The Terrible Cost Of Porn

Jul 18, 2017 by

by Rod Dreher, The American Conservative:

I’m sorry if the graphic details from this piece in the Telegraph upset you, but we cannot turn away from this demon. In the piece, the writer recalls a dinner conversation among mothers talking about how hard it is to raise kids in a culture where pornography is ubiquitous. Excerpt:

A couple of the women present said that they had forced themselves to have toe-curlingly embarrassing conversations with their teenagers on the subject. “I want my son to know that, despite what he might see on his laptop, there are things you don’t expect a girl to do on a first date, or a fifth date, or probably never,” said Jo.

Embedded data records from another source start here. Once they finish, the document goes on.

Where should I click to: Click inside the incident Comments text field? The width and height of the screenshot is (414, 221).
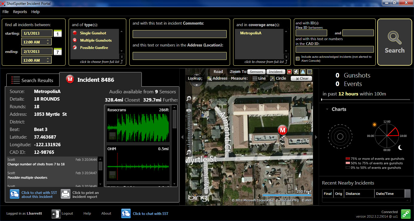click(x=180, y=34)
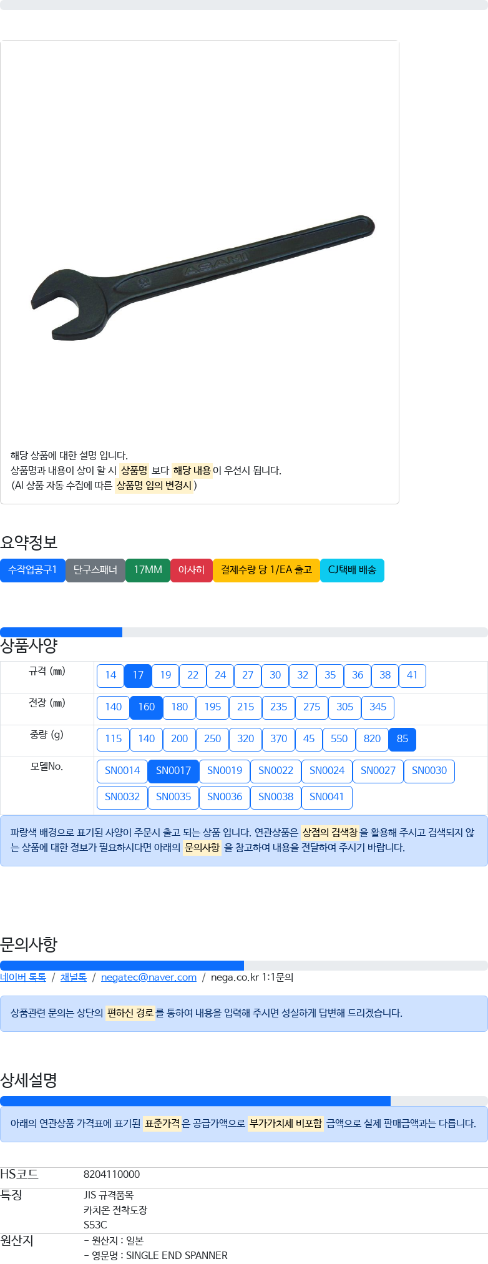
Task: Click the 상세설명 blue progress bar
Action: pyautogui.click(x=195, y=1101)
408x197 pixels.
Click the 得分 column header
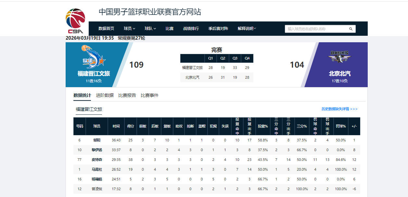point(131,126)
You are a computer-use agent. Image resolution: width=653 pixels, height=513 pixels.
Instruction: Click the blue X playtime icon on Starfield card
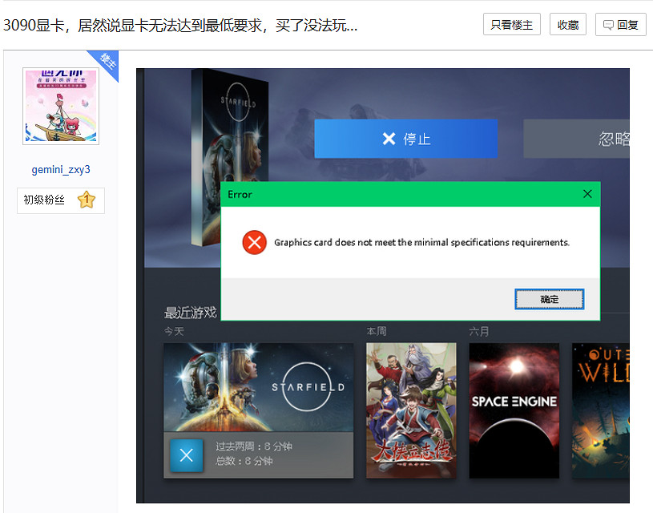point(186,455)
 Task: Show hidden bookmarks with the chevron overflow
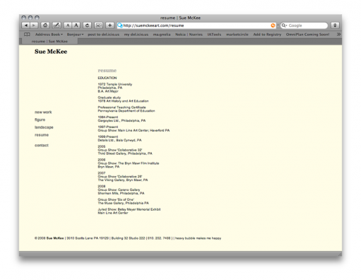pos(338,35)
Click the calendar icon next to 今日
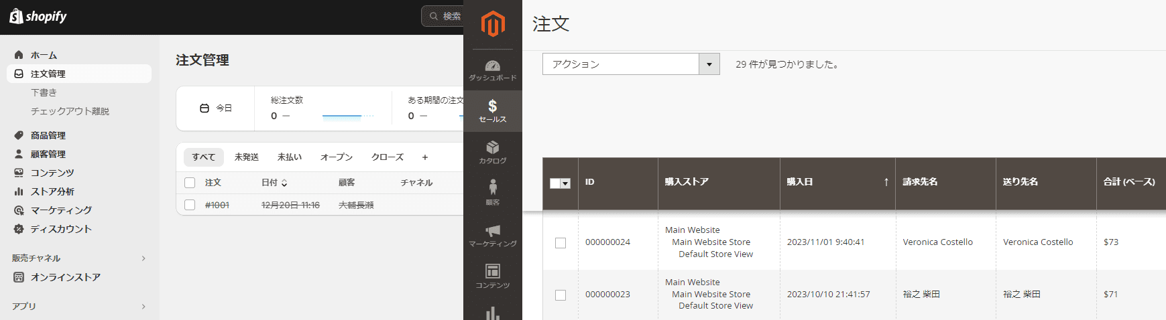 (205, 108)
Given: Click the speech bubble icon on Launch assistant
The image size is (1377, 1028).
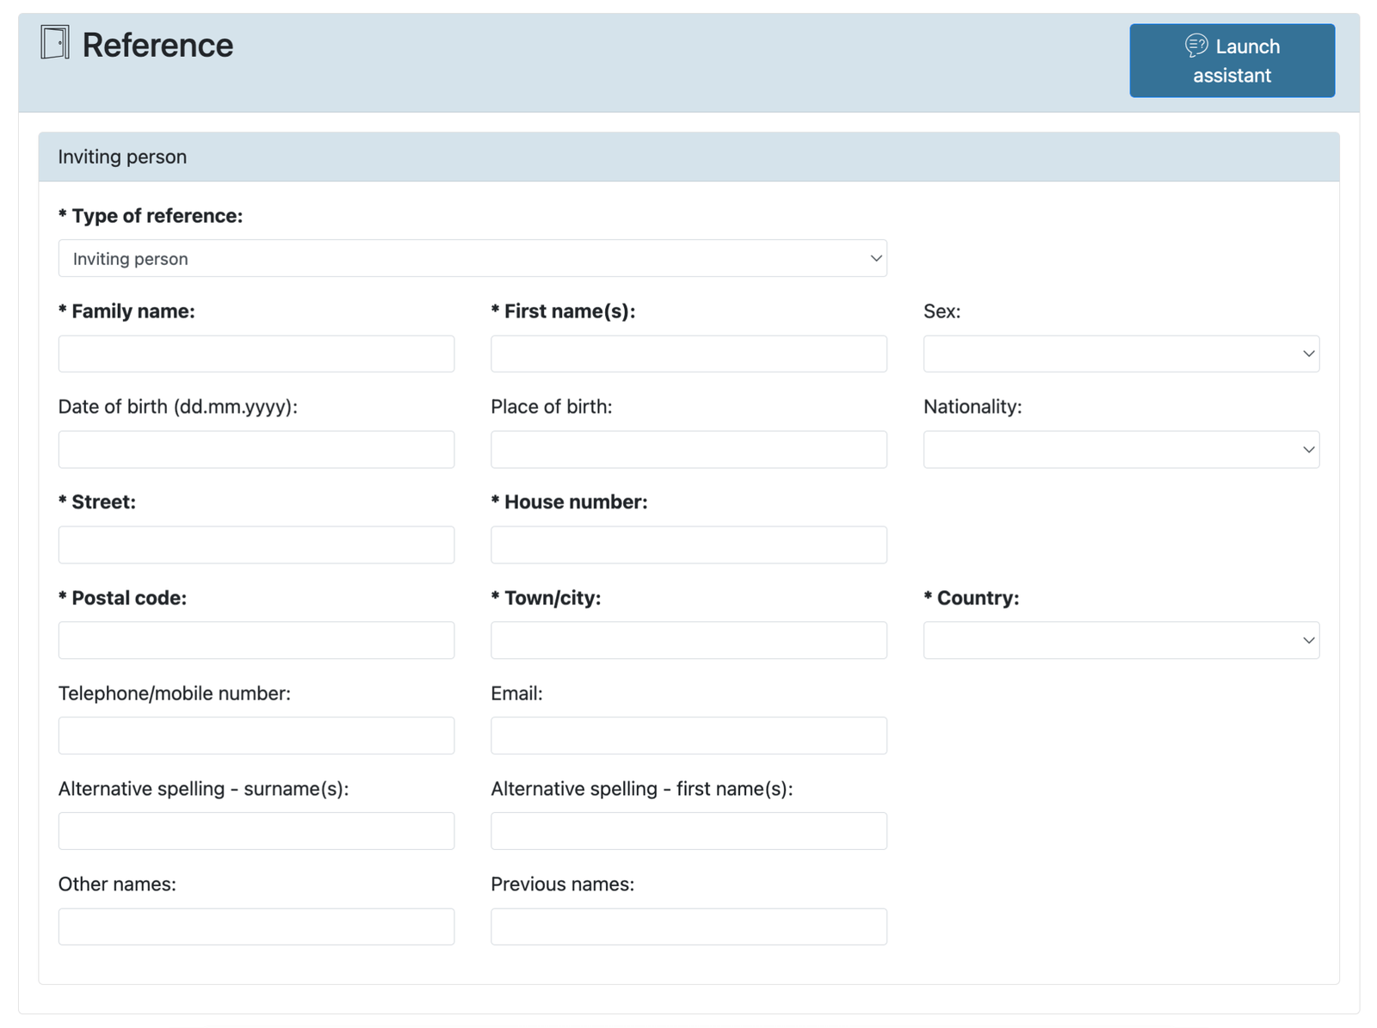Looking at the screenshot, I should pos(1197,46).
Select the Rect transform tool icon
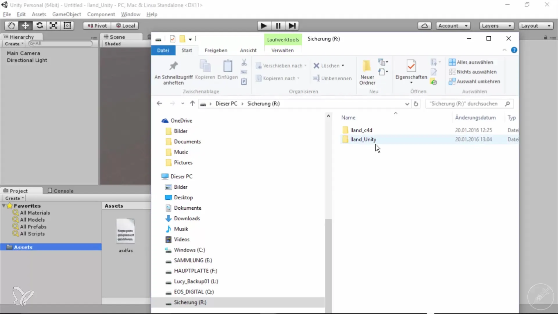This screenshot has height=314, width=558. pyautogui.click(x=67, y=26)
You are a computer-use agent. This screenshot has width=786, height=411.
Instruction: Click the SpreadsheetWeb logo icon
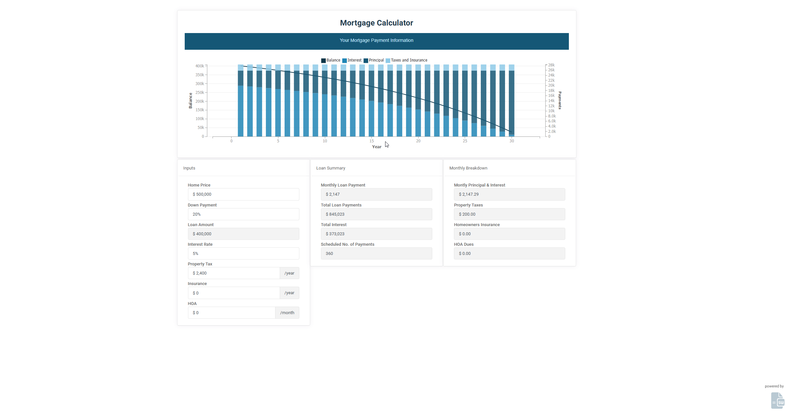click(777, 401)
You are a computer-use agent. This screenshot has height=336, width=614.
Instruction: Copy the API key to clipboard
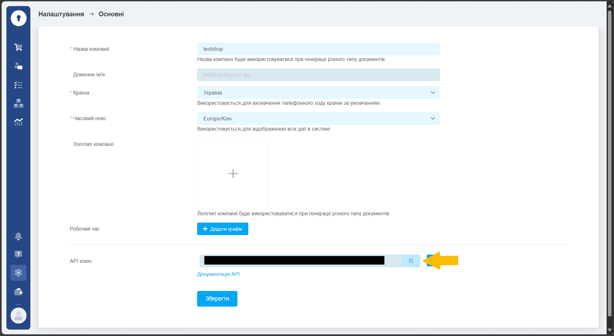tap(411, 261)
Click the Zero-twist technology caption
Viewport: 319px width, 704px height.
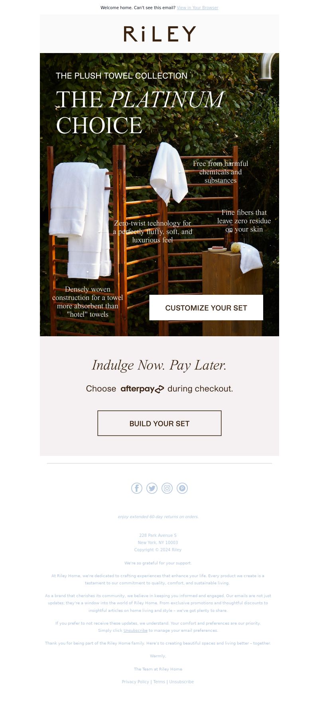(153, 231)
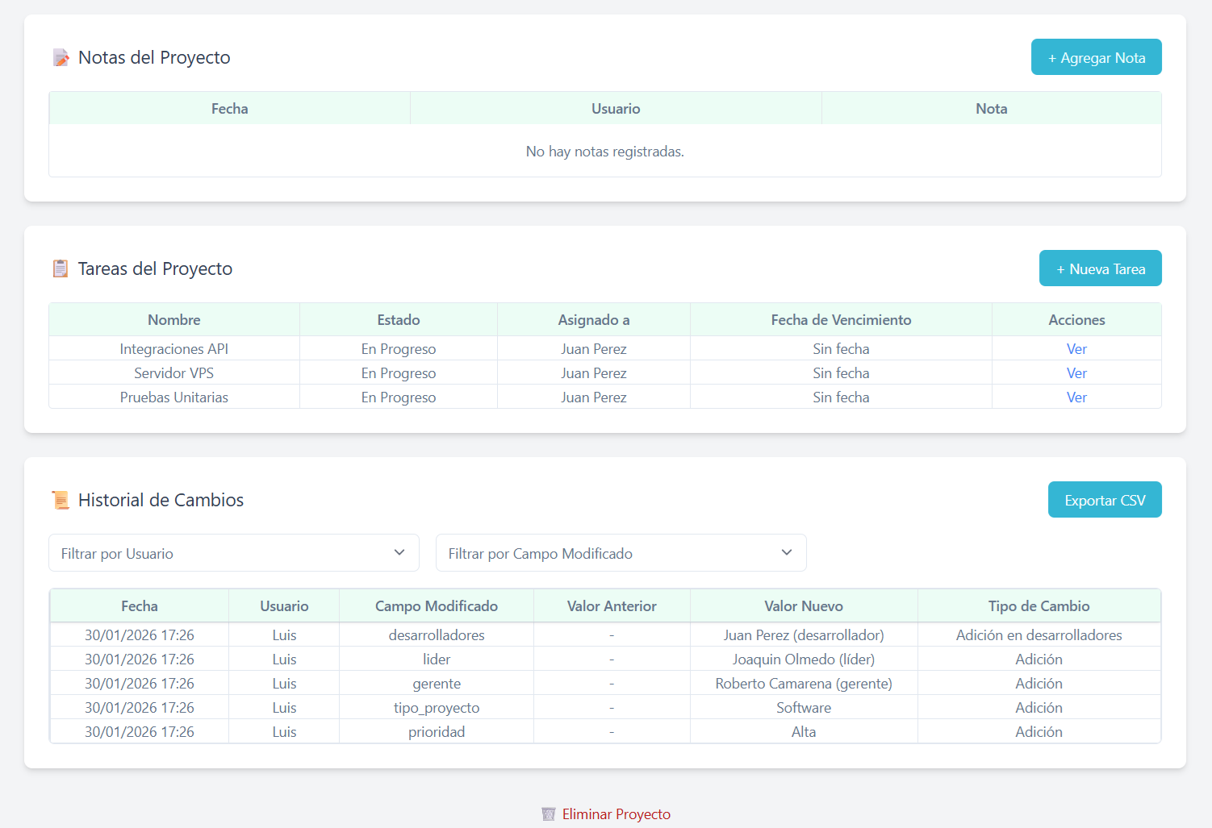
Task: Click the scroll icon beside Historial de Cambios
Action: click(x=61, y=500)
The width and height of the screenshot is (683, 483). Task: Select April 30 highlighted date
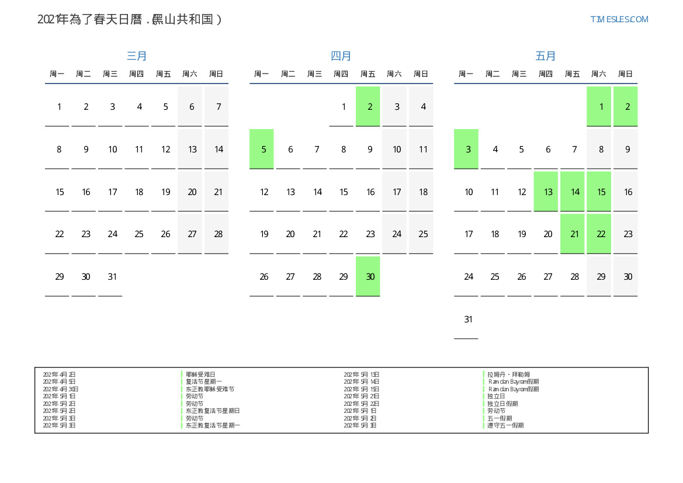(368, 276)
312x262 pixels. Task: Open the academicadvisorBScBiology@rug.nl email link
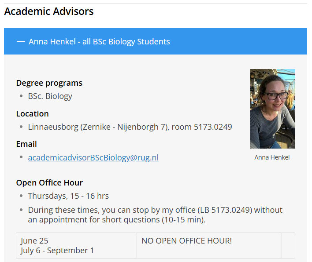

A GP, let’s call her Sue, said: “I’m afraid things are much worse than people suspect.” In recent years, Sue had treated growing numbers of teenage girls with internal injuries caused by frequent anal sex; not, as Sue found out, because she wanted to, or because she enjoyed it – on the contrary – but because a boy expected her to. “I’ll spare you the gruesome details,” said Sue, “but these girls are very young and slight and their bodies are simply not designed for that.”

Her patients were deeply ashamed at presenting with such injuries. They had lied to their mums about it and felt they couldn’t confide in anyone else, which only added to their distress. When Sue questioned them further, they said they were humiliated by the experience, but they had simply not felt they could say no. Anal sex was standard among teenagers now, even though the girls knew that it hurt.

There was stunned silence among the mothers around that dinner table, although I think some of us may have let out involuntary cries of dismay and disbelief.

For Sue’s surgery isn’t in some inner-city borough where kids may have been brutalised or come from cultures where such practices are commonly used as contraception. Sue works in the leafy heart of Hampshire. The girls presenting with incontinence were often under the age of consent and from loving, stable homes. Just the sort of kids who, only two generations ago, would have been enjoying riding and ballet lessons, and still looking forward to their first kiss, not being coerced into violent sex by some kid who picked up his ideas about physical intimacy from a dogging video on his mobile.

Read the whole thing.

You think that being “nice” people, and maybe putting your kids in Christian school, is going to protect them from this? You’re dreaming. I get so fed up with Christina parents who have no restrictions on their kids’ access to technology, and who aren’t teaching them how to cope with it. They somehow think that either their kids won’t find porn, or that everybody uses it, so how bad can it be, really?